She releases me from the table and tells me to stand.  There is moisture on my back.  I reach my hand behind me and touch.  When I pull it back, I see red.  My back, it’s bloodied.  I am very weak, and very dizzy.  I am stumbling.  Every few steps, my legs buckle, threaten to collapse.  I want my mother.  I want my mother.
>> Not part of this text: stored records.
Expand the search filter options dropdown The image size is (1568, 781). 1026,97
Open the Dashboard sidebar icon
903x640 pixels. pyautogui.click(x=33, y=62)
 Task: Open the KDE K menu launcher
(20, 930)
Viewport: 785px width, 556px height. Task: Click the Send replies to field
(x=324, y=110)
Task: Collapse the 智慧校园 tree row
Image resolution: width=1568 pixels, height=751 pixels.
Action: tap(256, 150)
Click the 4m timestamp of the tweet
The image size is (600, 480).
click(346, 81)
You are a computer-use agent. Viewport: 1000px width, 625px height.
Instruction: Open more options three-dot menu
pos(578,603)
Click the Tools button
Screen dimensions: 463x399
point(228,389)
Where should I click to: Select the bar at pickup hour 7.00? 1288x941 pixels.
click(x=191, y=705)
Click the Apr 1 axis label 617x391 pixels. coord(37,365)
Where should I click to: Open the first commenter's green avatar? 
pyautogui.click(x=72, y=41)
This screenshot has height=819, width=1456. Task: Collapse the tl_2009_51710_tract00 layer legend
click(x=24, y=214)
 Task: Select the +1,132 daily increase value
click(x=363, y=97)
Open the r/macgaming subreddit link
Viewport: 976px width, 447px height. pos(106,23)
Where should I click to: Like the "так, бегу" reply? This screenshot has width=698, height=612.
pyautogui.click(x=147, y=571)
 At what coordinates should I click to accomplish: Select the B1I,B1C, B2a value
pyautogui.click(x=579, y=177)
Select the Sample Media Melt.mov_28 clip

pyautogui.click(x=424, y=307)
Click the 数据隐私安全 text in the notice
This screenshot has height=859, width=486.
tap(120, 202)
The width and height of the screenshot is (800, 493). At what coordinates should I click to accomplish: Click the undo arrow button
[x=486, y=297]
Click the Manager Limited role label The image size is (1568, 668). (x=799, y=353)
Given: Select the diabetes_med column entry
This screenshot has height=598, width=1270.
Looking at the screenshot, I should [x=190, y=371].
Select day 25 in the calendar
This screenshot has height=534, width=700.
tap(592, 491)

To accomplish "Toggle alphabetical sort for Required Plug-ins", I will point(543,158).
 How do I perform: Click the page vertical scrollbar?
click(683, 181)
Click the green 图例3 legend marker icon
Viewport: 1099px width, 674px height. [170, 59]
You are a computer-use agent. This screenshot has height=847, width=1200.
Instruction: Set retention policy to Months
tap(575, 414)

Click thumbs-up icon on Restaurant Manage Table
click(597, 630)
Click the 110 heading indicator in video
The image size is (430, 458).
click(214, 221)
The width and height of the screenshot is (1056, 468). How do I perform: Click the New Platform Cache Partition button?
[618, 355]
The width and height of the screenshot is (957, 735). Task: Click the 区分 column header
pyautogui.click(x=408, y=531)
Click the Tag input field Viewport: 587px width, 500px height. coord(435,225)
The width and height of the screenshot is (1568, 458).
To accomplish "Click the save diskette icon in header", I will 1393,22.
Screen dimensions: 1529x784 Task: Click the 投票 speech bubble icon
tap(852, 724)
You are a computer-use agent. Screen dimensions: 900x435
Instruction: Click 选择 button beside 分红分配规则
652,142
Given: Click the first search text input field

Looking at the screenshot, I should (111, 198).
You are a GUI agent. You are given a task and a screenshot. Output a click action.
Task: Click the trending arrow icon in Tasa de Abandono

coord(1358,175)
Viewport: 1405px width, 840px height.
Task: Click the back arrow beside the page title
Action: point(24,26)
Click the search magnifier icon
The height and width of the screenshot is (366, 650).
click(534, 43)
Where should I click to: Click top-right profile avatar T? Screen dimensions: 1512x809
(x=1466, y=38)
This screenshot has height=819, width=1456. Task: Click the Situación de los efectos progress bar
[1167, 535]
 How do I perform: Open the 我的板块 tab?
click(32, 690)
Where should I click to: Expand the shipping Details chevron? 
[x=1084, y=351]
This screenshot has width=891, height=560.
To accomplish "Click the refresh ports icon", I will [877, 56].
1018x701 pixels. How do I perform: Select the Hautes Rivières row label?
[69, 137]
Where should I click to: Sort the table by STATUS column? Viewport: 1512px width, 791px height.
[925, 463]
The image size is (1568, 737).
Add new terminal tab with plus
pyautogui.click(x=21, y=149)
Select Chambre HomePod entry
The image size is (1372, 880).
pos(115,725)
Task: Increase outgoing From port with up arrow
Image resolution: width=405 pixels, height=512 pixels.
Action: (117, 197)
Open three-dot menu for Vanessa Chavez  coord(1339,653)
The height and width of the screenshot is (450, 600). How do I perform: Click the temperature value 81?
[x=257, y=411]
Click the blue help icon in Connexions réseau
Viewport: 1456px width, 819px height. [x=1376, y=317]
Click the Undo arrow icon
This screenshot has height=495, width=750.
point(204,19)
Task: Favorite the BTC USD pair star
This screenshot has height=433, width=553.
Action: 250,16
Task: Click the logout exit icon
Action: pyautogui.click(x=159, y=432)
But she isn’t here.  She will never be here.  Madam makes me walk into a small closet-like room.  If I don’t want to work, I can starve to death.  The heavy steel door slams shut.

*****  ***** *****

Hunger is alive.  It’s not just something you feel.  It  grows.  It’s always been with me.  I’ve never not been at least a little hungry.  I’ve thought about food most of my life.  When I was at home,  half the day was spent fishing for food and the other half of the day was spent making the food.  What time wasn’t spent catching or preparing food was spent either thinking about or actually eating food.  I played Mancala using rice as game pieces.  I don’t remember a time when my belly was all the way full.  But it wasn’t bad hunger.  Hunger was just a little thing, then.  Something inside of me I was aware of, but not afraid of.  The rice and fish and salt kept the hunger from growing.  But it can grow.   Like it has done in me the past five days.

For the past five days, I have been in this tiny room.  There is no window.  There is no carpet.  It is made completely of concrete with a steel door.  It has four walls.  There are cracks in the wall.  I’ve spent a lot of time trying to figure out how cracks get in concrete walls when there isn’t anything else in the room.  It takes me four steps to get from one side of the room to the other and four steps to get from the door to the back wall.  It is a square dungeon.  There is nothing in here.  Nothing and no one.  Except for me.  At first, I was okay with this.  It means I do not have to work.  My back is blistered and sore.  My muscles are tense and painful.  But at least I do not have to worry about a man pounding inside of me.  I’d rather be alone than that.  I’d rather be hungry than that, too.

But Hunger has claws, tentacles, like an octopus.  Things like rice and fish and salt make the tentacles shrink.  Maybe they don’t go away but they don’t swell.  When you do not have rice or fish or salt for five days, Hunger starts to grow.  If you don’t give Hunger something to gnaw on, it will rumble by the end of the first day. If you still don’t give it anything, it will roll over.  By the second day, you start thinking about how to get rice or fish or salt.  Last night, Hunger stopped rumbling and rolling.  It started using its fist to punch me in the gut instead.  It’s still doing that.

If I don’t work, I can starve to death.

“It’s okay, she won’t let us die,”  I tell Hunger.  I try to console it with promises I don’t mean like, “I am important to her.  She needs me.”  Madam does not really need me but I hope Hunger doesn’t know that.  Maybe if Hunger believes me, it will stop hurting.  My stomach feels like it is rolled up into a tight ball now.  It keeps shrinking.  If there isn’t food soon, I will be in trouble.  Hunger kills people every day.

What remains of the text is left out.